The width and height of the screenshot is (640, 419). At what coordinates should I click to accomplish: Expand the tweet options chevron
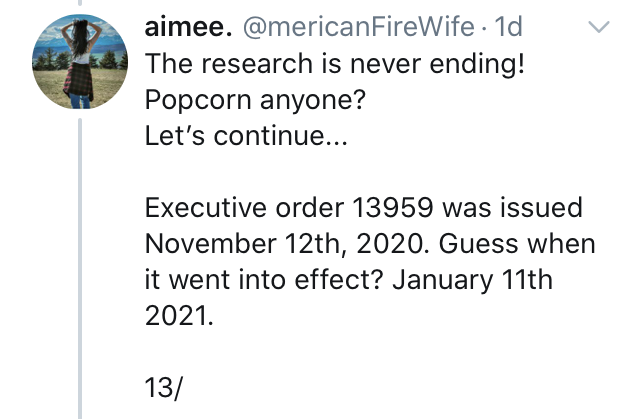pyautogui.click(x=599, y=27)
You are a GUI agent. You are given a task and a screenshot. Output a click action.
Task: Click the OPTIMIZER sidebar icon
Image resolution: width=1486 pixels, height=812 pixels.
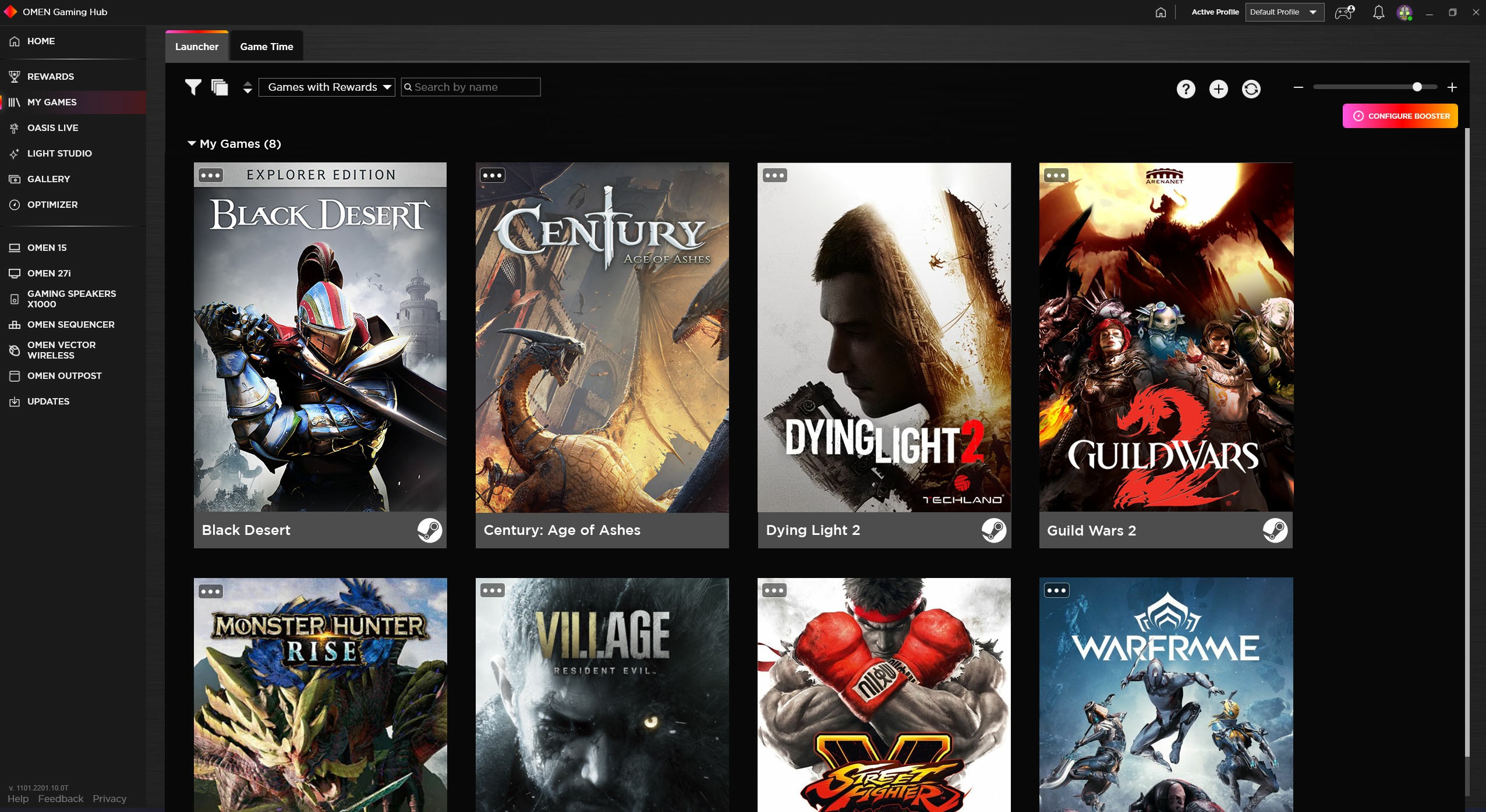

# Task goal:
Retype all records exactly as shown above, images excluded.

# Solution for this exercise:
The width and height of the screenshot is (640, 419). At what coordinates should I click to accomplish: Expand the tweet options chevron
pyautogui.click(x=599, y=27)
You are a GUI agent. You are given a task and a screenshot. Output a click action.
Task: Click the OPTIMIZER sidebar icon
Image resolution: width=1486 pixels, height=812 pixels.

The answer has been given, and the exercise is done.